Dejected, Peter nodded. “Yes, sir. I did a good job, though, did I not, sir?”

“I’m not allowed to say. Look, Peter,” said Astarre, taking pity on the awkward young man, “why don’t you go home and get some rest? It’s been a long night for all of us, and the list for assigning parts will be up soon enough. Besides, if you want to be in the play that badly, you can always be an extra, or a member of the stage crew. Come on, let’s get you home.”

***

That night, Peter tossed and turned in his bed. His mind filled with images of Caesar, picturing the great man falling to the ground, his body destroyed by Brutus, Caesar’s closest friend. “NO!” Peter sat bolt upright in bed, screaming for his idol, his ancestor. “I must get this part,” he muttered, staring at his collection of Roman artifacts, including coins, mosaics, and, his prize, an authentic knife that he had cleaned and sharpened until it was as good as new. He had found it in a flea market, being sold by some fool who had no clue of the value of the item. After he spent over two weeks cleaning and repairing the knife, he hung it on his wall, as a reminder that no one can be trusted, least of all a friend.

The rest of the weekend passed slowly, seeming to Peter to take an entire lifetime. Come Monday, he rushed directly to Professor Astarre’s office. Staring at the list, he scanned his eyes over the names, searching for his. Peter stopped and blinked. How could his name not be on the sheet? He read it again. There – ‘Julius Caesar – Chad Rivers.’

Rivers. Peter felt the rage flood through his body, along with a strange sense of irony. Here he was, being denied his destiny, just as Caesar had been denied his. True, this was not the end of Peter’s life, but it might as well have been. A 4.0 history major, he deserved this role! He would have no other chance to play Caesar, no other chance to live Caesar’s life. This was his right. He was the only one who could possibly play the part!

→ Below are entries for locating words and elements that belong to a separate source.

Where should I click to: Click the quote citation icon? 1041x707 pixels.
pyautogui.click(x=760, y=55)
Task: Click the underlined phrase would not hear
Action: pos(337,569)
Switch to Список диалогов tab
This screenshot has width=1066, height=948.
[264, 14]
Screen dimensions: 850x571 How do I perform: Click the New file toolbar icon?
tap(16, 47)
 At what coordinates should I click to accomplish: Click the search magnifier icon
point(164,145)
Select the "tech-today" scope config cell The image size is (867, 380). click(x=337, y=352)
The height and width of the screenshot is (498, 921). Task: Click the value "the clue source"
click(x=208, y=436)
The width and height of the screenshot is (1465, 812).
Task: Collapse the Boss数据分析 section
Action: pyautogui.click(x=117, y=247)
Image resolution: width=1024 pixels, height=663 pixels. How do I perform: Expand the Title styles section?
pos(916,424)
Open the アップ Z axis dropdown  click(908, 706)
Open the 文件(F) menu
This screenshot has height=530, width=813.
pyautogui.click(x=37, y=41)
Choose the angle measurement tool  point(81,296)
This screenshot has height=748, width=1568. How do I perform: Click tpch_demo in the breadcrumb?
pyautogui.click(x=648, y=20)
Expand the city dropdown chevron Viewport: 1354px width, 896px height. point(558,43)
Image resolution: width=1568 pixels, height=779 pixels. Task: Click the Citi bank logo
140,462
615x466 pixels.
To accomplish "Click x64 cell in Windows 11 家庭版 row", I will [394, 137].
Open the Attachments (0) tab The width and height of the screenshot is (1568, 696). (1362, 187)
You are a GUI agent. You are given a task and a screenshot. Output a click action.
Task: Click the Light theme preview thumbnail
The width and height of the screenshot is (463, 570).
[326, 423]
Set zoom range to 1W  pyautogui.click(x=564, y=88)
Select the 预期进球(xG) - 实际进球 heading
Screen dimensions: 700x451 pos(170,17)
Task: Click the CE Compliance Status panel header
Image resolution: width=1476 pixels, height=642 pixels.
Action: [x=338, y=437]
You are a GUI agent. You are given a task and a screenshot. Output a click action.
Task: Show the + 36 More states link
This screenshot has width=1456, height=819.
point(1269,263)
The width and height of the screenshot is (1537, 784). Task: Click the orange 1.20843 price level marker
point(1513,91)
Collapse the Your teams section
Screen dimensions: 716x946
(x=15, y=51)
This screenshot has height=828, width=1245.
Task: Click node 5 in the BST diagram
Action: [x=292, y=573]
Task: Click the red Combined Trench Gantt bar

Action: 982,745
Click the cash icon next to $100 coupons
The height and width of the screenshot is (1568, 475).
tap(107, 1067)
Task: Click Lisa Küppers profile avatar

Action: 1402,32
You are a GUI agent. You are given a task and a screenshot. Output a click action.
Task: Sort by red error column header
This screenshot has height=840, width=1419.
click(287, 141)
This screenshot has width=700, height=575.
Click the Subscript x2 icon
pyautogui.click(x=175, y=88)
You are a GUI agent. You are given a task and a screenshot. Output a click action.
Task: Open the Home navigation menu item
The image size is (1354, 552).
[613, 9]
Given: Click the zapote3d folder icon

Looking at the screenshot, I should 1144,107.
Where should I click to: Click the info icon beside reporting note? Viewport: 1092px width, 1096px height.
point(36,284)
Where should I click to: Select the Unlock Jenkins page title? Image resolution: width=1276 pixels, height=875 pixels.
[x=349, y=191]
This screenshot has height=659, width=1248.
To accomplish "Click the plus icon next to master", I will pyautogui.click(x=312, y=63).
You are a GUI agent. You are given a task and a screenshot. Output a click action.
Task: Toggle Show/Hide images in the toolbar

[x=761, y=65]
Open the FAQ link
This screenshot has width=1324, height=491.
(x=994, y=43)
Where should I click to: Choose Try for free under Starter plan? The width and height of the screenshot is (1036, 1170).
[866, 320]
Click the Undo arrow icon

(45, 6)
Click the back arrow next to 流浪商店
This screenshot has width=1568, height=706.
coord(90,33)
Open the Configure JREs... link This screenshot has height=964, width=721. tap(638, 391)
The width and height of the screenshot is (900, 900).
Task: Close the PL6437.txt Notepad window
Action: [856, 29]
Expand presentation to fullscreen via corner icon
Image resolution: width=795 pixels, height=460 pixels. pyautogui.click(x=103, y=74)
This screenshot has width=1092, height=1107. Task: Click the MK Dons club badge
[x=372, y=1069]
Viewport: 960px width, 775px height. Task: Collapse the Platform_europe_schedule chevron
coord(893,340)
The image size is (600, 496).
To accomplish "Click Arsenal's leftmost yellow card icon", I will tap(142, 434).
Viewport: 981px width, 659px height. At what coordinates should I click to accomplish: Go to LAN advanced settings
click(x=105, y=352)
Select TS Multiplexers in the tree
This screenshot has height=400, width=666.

“Ah, Mr Malise,” said Professor Astarre, coming out of his office. “I apologize for not casting you, but Mr. Rivers was better suited to the part. Look, to make it up to you, I will allow you to be in charge of props. I’m sure that you can help us to remain historically accurate. This looks to be one of our best years ever!”

Peter stared incredulously at the professor’s retreating back, shocked at the man’s audacity. I will play Caesar, he thought, it is what I was born for. He began to think, to plan, to plot, as Caesar would have. All I have to do is find a way around this, a way to attain my fate.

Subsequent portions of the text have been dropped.